Could you copy everything in the listing below, character for character, from the line containing "The image size is (1585, 783)." down through the line containing "pyautogui.click(x=563, y=226)", both of those lines included?

- _INFORMATION PROVIDED_:

—————

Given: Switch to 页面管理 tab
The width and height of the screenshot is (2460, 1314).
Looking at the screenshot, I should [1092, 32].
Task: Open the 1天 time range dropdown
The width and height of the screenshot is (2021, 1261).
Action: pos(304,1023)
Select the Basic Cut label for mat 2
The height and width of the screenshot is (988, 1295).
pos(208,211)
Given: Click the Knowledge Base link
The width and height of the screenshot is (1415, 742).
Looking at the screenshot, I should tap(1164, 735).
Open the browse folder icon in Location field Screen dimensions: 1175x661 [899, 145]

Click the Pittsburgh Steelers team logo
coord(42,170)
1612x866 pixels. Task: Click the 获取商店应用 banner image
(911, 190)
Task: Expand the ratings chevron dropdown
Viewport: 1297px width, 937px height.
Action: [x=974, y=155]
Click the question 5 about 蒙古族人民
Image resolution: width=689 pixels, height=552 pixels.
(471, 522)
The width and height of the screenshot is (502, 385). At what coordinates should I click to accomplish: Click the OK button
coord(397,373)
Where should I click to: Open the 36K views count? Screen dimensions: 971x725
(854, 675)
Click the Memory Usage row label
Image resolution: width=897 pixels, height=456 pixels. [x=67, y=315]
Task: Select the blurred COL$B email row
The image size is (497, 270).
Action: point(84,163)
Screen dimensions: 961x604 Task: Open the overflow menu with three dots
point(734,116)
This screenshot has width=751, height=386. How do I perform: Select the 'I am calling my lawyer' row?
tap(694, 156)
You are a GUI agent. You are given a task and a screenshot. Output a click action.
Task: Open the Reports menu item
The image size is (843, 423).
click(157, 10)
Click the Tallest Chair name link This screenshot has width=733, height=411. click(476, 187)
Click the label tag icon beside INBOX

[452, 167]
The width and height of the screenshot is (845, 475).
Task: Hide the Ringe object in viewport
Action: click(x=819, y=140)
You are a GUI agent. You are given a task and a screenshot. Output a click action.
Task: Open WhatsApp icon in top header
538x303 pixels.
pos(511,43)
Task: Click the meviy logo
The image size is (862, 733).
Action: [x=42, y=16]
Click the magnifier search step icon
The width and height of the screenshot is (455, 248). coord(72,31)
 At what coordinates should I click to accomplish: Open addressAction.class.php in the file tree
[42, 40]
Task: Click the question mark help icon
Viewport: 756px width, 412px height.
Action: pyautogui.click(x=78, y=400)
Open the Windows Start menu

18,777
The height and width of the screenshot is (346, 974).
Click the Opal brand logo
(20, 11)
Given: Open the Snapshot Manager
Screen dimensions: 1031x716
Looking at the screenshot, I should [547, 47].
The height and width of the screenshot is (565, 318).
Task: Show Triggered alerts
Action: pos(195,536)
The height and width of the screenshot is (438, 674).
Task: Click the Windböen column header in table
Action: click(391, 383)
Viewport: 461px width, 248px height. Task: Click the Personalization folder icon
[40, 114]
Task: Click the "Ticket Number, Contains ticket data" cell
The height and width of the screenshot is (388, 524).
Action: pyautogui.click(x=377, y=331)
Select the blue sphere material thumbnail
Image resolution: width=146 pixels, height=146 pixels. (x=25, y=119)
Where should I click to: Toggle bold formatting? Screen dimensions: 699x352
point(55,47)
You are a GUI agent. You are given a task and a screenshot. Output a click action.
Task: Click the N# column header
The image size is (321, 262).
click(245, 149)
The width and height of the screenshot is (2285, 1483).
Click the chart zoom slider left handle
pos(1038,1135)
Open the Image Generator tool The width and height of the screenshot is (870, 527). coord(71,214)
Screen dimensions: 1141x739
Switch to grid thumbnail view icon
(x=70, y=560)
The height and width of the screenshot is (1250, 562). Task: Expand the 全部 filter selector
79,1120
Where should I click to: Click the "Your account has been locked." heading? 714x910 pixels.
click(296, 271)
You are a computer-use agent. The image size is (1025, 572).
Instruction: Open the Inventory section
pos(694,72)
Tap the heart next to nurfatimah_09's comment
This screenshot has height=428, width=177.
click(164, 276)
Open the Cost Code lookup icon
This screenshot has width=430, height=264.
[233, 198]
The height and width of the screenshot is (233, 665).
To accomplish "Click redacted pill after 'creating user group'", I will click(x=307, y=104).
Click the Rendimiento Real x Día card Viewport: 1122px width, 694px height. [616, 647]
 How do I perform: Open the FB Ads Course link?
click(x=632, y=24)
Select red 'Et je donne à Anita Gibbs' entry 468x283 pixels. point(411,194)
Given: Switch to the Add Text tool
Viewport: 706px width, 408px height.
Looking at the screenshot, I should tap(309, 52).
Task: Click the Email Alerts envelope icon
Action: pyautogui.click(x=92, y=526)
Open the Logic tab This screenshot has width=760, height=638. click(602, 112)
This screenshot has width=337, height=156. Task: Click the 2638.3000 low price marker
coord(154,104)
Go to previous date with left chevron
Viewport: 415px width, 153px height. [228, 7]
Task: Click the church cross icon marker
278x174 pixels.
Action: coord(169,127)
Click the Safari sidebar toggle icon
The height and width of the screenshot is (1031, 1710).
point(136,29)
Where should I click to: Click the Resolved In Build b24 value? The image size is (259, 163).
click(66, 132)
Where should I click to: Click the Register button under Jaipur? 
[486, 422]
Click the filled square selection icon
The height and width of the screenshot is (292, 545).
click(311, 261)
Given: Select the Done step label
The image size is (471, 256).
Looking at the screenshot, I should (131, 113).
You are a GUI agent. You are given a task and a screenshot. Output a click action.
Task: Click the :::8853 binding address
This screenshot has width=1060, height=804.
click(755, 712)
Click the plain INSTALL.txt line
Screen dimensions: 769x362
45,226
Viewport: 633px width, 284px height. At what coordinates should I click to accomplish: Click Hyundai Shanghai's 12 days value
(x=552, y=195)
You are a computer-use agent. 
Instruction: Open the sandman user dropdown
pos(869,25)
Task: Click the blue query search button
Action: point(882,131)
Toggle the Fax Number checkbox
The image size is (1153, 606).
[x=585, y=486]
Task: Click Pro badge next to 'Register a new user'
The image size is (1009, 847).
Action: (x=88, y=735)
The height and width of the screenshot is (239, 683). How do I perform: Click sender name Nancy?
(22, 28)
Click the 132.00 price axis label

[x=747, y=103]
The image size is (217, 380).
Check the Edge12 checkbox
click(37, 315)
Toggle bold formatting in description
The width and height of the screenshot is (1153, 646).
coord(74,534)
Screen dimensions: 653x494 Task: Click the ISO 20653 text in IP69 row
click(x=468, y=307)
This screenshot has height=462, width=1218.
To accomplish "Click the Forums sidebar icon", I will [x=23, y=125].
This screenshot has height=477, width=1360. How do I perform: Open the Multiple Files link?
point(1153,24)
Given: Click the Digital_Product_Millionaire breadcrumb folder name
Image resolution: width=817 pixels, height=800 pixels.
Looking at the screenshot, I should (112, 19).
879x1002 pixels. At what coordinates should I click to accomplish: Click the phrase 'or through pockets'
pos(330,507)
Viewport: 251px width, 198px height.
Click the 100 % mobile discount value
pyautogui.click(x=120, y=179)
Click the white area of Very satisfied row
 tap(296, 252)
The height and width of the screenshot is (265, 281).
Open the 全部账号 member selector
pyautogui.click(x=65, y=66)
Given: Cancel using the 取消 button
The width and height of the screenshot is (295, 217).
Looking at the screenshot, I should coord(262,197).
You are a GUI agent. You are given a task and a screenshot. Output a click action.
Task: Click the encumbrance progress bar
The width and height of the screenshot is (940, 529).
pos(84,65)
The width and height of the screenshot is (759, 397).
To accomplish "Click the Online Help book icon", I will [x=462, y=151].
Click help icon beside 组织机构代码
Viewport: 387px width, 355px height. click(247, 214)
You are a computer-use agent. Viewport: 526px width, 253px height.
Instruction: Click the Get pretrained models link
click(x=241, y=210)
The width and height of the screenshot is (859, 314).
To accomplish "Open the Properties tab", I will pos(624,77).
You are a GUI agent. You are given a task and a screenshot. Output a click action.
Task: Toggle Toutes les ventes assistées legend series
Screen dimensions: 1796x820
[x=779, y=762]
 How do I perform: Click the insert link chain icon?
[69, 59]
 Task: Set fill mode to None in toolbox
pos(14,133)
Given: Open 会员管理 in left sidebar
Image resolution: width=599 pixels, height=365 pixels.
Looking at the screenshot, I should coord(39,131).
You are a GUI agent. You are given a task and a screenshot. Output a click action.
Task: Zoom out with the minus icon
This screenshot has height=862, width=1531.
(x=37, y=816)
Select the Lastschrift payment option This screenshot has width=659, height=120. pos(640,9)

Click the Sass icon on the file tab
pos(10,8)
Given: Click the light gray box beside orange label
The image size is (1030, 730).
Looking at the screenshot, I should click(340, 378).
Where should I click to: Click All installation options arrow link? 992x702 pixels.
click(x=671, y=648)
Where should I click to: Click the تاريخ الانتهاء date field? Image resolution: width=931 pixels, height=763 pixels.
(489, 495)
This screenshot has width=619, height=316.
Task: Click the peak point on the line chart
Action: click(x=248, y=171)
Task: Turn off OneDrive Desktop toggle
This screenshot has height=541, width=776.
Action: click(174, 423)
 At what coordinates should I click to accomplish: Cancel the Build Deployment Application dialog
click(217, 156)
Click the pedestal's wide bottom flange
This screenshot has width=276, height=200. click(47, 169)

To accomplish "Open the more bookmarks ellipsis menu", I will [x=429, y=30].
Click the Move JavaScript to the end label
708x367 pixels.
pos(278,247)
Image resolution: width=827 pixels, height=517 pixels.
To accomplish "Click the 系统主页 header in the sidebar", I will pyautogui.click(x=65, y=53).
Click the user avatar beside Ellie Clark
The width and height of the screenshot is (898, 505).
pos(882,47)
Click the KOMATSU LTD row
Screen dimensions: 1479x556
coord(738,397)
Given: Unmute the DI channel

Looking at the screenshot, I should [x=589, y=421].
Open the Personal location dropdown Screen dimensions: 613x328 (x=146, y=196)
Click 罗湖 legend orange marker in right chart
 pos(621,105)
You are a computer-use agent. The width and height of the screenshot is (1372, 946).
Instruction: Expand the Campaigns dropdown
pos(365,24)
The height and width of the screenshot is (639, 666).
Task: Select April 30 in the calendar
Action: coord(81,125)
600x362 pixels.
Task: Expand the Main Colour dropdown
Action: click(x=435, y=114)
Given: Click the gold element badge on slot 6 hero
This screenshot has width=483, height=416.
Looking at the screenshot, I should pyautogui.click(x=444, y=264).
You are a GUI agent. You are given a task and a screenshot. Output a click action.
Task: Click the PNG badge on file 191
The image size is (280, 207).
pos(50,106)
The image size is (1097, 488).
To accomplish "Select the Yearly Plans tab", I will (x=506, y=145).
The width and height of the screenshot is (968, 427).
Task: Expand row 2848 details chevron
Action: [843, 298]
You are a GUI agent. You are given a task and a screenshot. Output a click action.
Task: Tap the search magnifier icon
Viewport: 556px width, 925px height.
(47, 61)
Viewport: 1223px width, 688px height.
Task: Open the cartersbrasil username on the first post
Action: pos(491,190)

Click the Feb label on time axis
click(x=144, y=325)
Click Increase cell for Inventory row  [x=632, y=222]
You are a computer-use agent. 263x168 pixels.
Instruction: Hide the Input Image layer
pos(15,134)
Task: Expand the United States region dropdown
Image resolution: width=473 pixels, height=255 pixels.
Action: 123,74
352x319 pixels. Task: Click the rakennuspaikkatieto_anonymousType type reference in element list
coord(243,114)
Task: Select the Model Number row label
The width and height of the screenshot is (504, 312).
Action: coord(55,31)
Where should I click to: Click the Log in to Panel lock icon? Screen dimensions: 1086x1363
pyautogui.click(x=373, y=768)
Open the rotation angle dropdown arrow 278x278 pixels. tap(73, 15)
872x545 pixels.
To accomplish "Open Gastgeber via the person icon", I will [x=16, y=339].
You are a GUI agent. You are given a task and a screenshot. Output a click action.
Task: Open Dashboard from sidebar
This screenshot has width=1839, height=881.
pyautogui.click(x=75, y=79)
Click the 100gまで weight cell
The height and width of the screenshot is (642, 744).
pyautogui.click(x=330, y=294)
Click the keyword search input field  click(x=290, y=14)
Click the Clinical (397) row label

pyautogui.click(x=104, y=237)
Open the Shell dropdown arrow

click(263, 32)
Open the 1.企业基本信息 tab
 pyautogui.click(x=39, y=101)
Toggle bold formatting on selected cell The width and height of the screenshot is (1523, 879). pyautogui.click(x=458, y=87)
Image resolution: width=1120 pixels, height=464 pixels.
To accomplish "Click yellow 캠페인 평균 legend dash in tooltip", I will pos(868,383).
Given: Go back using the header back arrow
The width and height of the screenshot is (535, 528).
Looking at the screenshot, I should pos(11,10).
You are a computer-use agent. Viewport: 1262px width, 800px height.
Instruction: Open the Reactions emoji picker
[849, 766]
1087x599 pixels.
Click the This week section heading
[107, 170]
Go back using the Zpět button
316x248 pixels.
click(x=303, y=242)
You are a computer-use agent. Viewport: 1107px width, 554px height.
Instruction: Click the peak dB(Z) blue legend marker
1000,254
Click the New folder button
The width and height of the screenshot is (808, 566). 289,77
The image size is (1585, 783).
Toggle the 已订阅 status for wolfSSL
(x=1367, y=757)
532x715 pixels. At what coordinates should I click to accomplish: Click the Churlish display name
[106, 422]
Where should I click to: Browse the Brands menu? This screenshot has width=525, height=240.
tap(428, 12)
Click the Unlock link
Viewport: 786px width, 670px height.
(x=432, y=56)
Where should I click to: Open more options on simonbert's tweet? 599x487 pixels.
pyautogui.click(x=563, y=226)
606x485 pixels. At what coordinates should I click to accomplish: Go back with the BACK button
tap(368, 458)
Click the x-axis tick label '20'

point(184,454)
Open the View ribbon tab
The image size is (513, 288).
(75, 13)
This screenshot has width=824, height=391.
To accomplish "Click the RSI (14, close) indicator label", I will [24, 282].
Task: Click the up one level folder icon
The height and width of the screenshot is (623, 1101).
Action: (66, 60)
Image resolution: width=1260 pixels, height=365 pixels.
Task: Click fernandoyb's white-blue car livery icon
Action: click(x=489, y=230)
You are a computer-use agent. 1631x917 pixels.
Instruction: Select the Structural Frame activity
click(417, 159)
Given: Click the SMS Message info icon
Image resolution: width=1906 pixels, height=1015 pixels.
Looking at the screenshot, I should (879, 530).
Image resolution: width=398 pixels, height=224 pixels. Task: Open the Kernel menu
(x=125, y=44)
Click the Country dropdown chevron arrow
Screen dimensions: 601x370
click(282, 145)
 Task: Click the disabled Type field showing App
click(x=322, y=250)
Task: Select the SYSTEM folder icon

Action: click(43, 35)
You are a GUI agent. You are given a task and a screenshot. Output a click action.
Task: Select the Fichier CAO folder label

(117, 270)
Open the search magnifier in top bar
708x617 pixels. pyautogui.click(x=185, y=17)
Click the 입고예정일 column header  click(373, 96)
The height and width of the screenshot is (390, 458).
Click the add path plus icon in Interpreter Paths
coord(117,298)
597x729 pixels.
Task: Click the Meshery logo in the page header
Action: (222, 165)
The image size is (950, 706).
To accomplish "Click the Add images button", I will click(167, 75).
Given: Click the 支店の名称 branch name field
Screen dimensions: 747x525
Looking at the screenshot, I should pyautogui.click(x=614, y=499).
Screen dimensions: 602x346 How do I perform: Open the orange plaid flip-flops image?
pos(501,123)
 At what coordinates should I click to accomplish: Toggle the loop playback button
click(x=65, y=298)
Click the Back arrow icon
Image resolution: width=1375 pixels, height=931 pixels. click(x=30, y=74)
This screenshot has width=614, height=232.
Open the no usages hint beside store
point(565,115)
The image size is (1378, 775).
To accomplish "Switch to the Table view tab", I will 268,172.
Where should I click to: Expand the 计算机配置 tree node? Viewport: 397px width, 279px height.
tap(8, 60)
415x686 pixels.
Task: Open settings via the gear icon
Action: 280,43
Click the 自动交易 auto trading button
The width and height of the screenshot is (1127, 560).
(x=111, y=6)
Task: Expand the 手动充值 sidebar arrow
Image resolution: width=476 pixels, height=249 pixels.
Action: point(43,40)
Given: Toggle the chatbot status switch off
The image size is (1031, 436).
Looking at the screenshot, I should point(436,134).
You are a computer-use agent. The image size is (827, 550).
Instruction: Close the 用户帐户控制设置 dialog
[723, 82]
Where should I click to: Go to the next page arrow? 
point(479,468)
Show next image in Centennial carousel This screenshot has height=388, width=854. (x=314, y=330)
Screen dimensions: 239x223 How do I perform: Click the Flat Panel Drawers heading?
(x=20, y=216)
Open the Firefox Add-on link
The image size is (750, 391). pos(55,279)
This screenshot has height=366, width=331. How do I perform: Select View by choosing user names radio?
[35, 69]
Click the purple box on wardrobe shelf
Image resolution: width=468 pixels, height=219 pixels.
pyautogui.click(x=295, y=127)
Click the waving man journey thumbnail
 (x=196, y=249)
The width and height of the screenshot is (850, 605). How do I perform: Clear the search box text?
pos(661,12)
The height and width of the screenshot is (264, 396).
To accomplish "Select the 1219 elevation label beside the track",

—————

- _EXERCISE ANSWER_:
The image size is (1585, 783).
Toggle the 已订阅 status for wolfSSL
(x=1367, y=757)
532x715 pixels. At what coordinates should I click to accomplish: Click the Churlish display name
[106, 422]
Where should I click to: Browse the Brands menu? This screenshot has width=525, height=240.
tap(428, 12)
Click the Unlock link
Viewport: 786px width, 670px height.
(x=432, y=56)
Where should I click to: Open more options on simonbert's tweet? 599x487 pixels.
pyautogui.click(x=563, y=226)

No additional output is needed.